A path to planets: youngest known ringed structures in a protostellar disk

17 Oct 2019, 12:05
15m
T-Hotel Cagliari

T-Hotel Cagliari

Via Dei Giudicati, 66 | 09131 Cagliari | Sardinia, Italy

Speaker

Dr Dominique Segura-Cox

Description

Contributed talk

Abstract:
Circumstellar disks are fundamental to the low-mass star and planet formation processes, yet their properties are only beginning to be unveiled in detail during the earliest Class 0 and I phases due to the dense gas and dust envelopes present at early times. ALMA observations of the older Class II protostar HL Tau exposed dark gaps and dust rings in the disk, sparking the question: can ringed substructures already be found in younger Class I disks? To determine how early ringed structures occur, we targeted the disk of the Class I protostar IRS 63 with ALMA. Since only ~14 confirmed rotationally supported disks in the young Class 0/I phases are known, previous observations with the SMA were vital in the selection of IRS 63 as a target source. Not only is it a relatively bright Class I protostar, SMA molecular line data showed rotational signatures consistent with a moderately-inclined, rotationally-supported disk with a relatively large (~160 au) radius making it an ide al target for disk substructure studies. We have used ALMA 1.3 mm long-baseline dust continuum observations to study the Class I disk IRS 63 with 7 au resolution and expose the detailed physical structure of a Class I disk.
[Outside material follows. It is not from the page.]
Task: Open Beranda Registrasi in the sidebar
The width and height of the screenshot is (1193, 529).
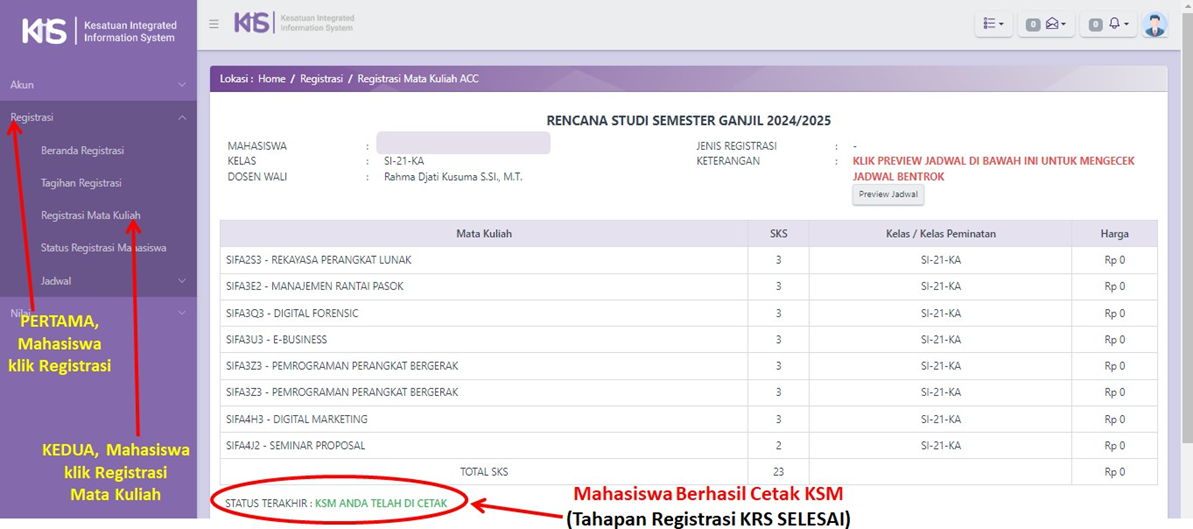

The ALMA data indicate that concentric dust rings are present in the disk, revealing IRS 63 is the youngest-known protostellar disk with ringed dust substructures and demonstrating that these features are already present in the Class I phase. The dust ring structures could arise via several mechanisms including rapid pebble growth near snowlines, magnetorotational instabilities, or planet-disk interactions carving gaps in the disk. Even if planets have not yet formed, dust rings in disks at such an early evolutionary stage could provide a stable environment for long enough time scales to grow planets, and the ringed disk of the Class I protostar IRS 63 is the earliest evidence for these planetary cradles.